### Document text
☆ ☆ ☆ ☆ ☆ ☆ ☆
The farther it gets from the historical person named Leonardo Da Vinci, the better Starz’s DA VINCI’S DEMONS tends to be as a series. In its 2d season, it went very far–all the way to South America, in a completely fictional Indiana Jones-ish quest for the mystical and all-powerful “Book of Leaves,” not to mention Da Vinci’s not-so-dead-after-all mother. Sure, once every episode or so, all would appear to be lost, and as the other characters gave up hope, Da Vinci would stare at a wall, or off into the distance, only to more or less snap his fingers and exclaim “Eureka!” Then he’d come up with a spur-of-the-moment work-of-genius invention, some of which were actually developed by the real Da Vinci (parachutes), some not (blood transfusions). That was, for the most part, as much as the series had to do with the real man–and the show was the better for it. (Let’s all try to forget the hallucination sequence where Da Vinci visited a fantasy museum of his own work centuries after his death and admired the Mona Lisa, which in the present-tense of the series he hadn’t even thought of painting yet.)
The Season 2 finale, written by Supervising Producer Corey Reed and Producer Marco Ramirez (from a story by Reed and Executive Producer Brian Nelson), and directed by Peter Hoar, was mostly a talky set-up for Season 3 (already ordered). Leonardo (Tom Riley) had arrived back in Italy from his colorful but fruitless efforts in South America, along with frenemy Girolamo Riario (Blake Riario), both having barely escaped human sacrifice at the hands of the Aztec-like natives. Things were busy but less interesting back home. Most of the action took place in Naples, where Leonardo’s patron Lorenzo de Medici (Elliot Cowan) had survived his own near-certain death, joined by the evil fake Pope Sixtus (James Faulkner), not to be confused with his identical twin the real Pope (also Faulkner), whom fake Pope keeps imprisoned in a cell below the Vatican. De Medici, fake-Sixtus and the Neapolitan royals are all sworn enemies, and most of them have at one time or another wanted to kill Leonardo, but they were forced to unite with him and each other when the Ottoman Empire launched an attack on Naples, designed by Lucretia Donati (Laura Haddock), who is–fasten your seatbelts–the daughter of the actual imprisoned Pope Sixtus, former spy and assassin for the phony Sixtus, and mistress to both de Medici and Da Vinci. Her plot to start a war was all in an attempt to restore her father to the Throne of Rome.
☆ ☆ ☆ ☆ ☆ ☆ ☆
### Supplied material

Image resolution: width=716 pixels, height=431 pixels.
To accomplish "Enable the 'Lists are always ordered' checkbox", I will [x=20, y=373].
☆ ☆ ☆ ☆ ☆ ☆ ☆
### Questions on the material
• a. Summarize the Da Vinci's Demons review in two sentences.
• b. According to the Da Vinci's Demons review, who directed the Season 2 finale?
• c. Write the next part of the Da Vinci's Demons review, picking up after its final sentence.
You will not need the data to complete any of these tasks.

### Answer list
• a. The review argues that Starz's DA VINCI'S DEMONS is at its best when it strays far from the historical Leonardo, as its second season did by sending him to South America on a fictional quest for the "Book of Leaves" and his mother. The Season 2 finale, though, was mostly a talky set-up for Season 3 in which Leonardo, back in Italy, was forced to unite with his enemies in Naples against an Ottoman attack designed by Lucretia Donati to restore her father, the imprisoned real Pope Sixtus, to the Throne of Rome.

• b. Peter Hoar directed it.

• c.
But that wasn’t all: in a dungeon somewhere in Italy, Riario, who’d spent all of Season 2 being redeemed for his many murders (including that of Lucretia’s young sister), was being tortured back into villainy by some other mysterious group that was after the Book of Leaves, and included someone who may or may not have been Lorenzo’s bastard brother. Meanwhile, back in Florence, in perhaps the single least convincing twist of the season, somehow Vanessa (Hera Milmar), the sweet girl who hung around Da Vinci’s studio and became pregnant with the child of de Medici’s dead brother, somehow found herself as the head of the House of de Medici, Lorenzo and his wife Clarice (Lara Pulver) both being out of town. And in case that wasn’t enough, Leonardo discovered, just seconds before his barrage of artillery was about to attack the Ottoman fleet, that the woman standing on the deck of the lead ship was none other than good old Mom.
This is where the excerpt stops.